* [Work task]: Within the entries below, every line containing "Klasifikasi" is to be copied.

* [Data in this exercise]:

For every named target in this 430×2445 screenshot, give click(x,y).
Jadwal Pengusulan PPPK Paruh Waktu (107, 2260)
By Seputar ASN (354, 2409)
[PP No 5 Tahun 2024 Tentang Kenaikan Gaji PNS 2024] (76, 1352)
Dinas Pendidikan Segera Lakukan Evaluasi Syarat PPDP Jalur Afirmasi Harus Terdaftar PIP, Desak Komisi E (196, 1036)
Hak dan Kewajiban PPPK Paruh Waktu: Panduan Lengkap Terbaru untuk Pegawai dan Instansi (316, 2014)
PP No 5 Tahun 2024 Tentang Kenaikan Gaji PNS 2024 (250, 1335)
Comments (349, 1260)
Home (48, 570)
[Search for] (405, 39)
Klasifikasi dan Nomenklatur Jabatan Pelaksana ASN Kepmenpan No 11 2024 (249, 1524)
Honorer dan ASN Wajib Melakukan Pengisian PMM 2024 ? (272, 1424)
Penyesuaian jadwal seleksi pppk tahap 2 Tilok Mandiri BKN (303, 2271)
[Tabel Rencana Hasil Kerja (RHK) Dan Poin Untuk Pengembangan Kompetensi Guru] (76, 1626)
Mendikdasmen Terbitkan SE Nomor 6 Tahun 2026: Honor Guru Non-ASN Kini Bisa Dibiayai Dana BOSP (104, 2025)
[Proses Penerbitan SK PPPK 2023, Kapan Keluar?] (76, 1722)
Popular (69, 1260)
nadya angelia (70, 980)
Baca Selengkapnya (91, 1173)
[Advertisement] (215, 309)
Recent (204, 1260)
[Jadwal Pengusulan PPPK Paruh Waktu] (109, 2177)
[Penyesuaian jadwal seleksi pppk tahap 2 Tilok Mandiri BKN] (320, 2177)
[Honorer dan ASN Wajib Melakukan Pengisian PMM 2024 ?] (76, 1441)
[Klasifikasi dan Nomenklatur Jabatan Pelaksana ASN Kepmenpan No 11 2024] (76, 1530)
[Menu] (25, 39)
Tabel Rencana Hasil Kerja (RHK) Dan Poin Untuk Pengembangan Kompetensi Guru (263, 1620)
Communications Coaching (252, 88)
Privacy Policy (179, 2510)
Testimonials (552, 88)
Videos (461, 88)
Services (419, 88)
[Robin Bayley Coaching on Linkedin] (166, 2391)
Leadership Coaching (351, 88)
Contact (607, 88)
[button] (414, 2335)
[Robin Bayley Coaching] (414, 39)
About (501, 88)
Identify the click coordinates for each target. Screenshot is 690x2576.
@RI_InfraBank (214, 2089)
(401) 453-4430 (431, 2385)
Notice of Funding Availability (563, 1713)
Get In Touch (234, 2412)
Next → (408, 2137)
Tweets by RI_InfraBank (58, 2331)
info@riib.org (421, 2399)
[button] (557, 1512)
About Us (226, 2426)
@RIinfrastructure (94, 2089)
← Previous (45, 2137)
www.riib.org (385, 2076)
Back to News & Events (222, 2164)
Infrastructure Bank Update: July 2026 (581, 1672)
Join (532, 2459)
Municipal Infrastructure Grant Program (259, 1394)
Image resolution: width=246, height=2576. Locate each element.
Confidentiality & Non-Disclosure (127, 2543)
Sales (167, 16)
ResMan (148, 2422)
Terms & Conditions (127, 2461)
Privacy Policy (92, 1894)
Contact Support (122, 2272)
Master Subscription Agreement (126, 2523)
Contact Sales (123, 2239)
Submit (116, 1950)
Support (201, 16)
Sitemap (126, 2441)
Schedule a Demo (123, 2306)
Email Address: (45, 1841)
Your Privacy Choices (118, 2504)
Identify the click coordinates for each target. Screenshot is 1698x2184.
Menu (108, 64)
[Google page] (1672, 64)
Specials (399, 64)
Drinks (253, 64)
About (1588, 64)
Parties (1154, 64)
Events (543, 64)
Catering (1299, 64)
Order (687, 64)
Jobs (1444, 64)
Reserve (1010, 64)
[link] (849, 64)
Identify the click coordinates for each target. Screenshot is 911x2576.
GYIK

* [Result of this task]:
Klasifikasi dan Nomenklatur Jabatan Pelaksana ASN Kepmenpan No 11 2024 (249, 1524)
[Klasifikasi dan Nomenklatur Jabatan Pelaksana ASN Kepmenpan No 11 2024] (76, 1530)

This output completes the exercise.